Distributions and sampling with Python

Primary LanguagePythonMIT LicenseMIT

sampy

sampy is a python package built to be a simple API for statistical distributions. The goal is to provide analysts with a simple tool to model data and sample known or empirical distributions.

Installation

sampy is distributed on PyPi and can be installed with pip.

pip install sampy

Generic API

Every distribution method in sampy initializes with the only the most immediate parameters for the distribution and a seed. Take the example of the normal distribution below.

# standard normal distribution
normal = sampy.Normal(center=0, scale=1)

# Poisson process
poisson = sampy.Poisson(rate=1)

# coin toss distribution
coin = sampy.Binomial(n_trials=1, bias=0.5)

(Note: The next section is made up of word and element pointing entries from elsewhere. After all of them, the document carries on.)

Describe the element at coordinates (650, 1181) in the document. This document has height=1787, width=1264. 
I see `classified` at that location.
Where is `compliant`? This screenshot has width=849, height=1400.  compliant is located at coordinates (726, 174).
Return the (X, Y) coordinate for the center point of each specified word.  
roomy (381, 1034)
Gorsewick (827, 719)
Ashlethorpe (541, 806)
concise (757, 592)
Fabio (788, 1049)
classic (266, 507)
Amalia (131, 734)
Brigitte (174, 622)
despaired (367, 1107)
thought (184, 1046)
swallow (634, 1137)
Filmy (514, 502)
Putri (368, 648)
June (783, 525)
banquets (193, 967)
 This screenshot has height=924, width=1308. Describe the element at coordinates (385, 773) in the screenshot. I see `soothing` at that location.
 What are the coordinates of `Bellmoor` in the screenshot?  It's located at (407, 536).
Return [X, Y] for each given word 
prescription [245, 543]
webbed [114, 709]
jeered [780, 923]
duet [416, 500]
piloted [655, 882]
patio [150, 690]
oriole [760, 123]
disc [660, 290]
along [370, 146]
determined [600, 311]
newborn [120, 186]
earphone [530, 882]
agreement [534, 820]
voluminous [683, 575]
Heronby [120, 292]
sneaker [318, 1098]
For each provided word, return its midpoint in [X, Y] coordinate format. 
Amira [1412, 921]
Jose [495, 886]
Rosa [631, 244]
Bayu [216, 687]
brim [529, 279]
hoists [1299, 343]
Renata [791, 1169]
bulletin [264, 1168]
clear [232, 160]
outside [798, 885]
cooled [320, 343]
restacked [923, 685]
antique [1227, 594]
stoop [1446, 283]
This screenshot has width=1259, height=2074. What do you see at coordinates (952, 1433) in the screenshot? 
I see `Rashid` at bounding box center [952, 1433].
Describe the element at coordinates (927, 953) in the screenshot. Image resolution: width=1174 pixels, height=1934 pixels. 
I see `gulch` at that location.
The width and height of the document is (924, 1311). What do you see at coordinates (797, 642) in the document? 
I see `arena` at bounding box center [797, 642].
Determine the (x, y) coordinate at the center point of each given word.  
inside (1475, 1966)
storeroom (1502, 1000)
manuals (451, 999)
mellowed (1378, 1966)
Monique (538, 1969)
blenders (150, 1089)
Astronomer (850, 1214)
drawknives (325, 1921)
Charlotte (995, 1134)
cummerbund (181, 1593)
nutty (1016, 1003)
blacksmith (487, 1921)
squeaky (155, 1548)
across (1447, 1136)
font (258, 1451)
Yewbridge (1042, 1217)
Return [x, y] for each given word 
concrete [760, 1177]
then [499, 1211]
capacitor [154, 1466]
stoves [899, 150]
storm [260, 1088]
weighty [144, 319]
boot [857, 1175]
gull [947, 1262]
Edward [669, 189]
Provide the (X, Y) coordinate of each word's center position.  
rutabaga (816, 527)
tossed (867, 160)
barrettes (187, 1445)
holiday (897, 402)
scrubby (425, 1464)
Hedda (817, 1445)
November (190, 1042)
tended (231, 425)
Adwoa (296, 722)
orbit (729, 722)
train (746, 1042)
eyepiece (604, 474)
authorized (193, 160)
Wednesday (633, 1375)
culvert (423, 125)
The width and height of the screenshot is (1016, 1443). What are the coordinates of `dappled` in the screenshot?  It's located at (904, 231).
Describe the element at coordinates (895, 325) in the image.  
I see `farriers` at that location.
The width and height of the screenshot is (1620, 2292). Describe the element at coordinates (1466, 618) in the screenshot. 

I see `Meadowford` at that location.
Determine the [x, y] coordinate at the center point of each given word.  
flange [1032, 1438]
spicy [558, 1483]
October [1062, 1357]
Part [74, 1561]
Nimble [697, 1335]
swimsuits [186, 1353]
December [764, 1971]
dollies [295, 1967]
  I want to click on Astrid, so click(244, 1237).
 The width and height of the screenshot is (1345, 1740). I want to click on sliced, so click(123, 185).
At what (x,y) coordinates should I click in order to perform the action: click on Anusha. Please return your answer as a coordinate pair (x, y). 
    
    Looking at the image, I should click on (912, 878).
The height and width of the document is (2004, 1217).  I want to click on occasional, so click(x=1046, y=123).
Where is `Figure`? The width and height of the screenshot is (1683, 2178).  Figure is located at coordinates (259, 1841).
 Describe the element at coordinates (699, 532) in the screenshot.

# rolling dice distribution
die = sampy.DiscreteUniform(low=1, high=6, high_inclusive=True)

Setting Seeds

sampy sets multiple methods for intializing the random number generator state. The RNG state is built from the RandomState object from numpy and as such can take integer values to explicitly set the seed. The random state is set from within distribution classes, however we'll illustrate this with the underlying utility function.

# seed set by system clock
sampy.utils.set_random_state(None)

# seed set by integer
sampy.utils.set_random_state(42)

One feature added is the ability to safely hash strings, so that seeds can be set as helpful comments or descriptions.

dist = sampy.Binomial(1, 0.5, seed='docs example of sampy seeds')
dist.seed
>>> 'docs example of sampy seeds'

Fitting Distribution Models

sampy provides a scikit-learn api style that allows users to fit data as well as incrementally update parameters via the partial_fit method.

# sample from true distribution
true = sampy.Normal(0, 1, seed='sampy docs examples for model fit')
X = true.sample(10)

# train model
model = sampy.Normal().fit(X)
model
>>> Normal(center=-0.19680447372083085, scale=0.8069214766303398)

This shows that the method of moments implementation decently in limited data, however 10 data points is very limited and in real engineering systems data can be streamed. A model should be able to update as new data is introduced.

# continue fitting data
for x in true.sample(100, 10):
    model.partial_fit(x)
model
>>> Normal(center=-0.0588523276136086, scale=0.9130479685560422)

To simplify the API further, we have also added the class method from_data to quickly intialize a new model distribution without the extra call initialization.

model = sampy.Normal.from_data(X, seed='Example of from_data class method')

Note: Both from_data and fit are identical in implementation that they clear the distribution of any pre-defined parameters. The from_data method can be beneficial in cases when parameters have no prior estimate.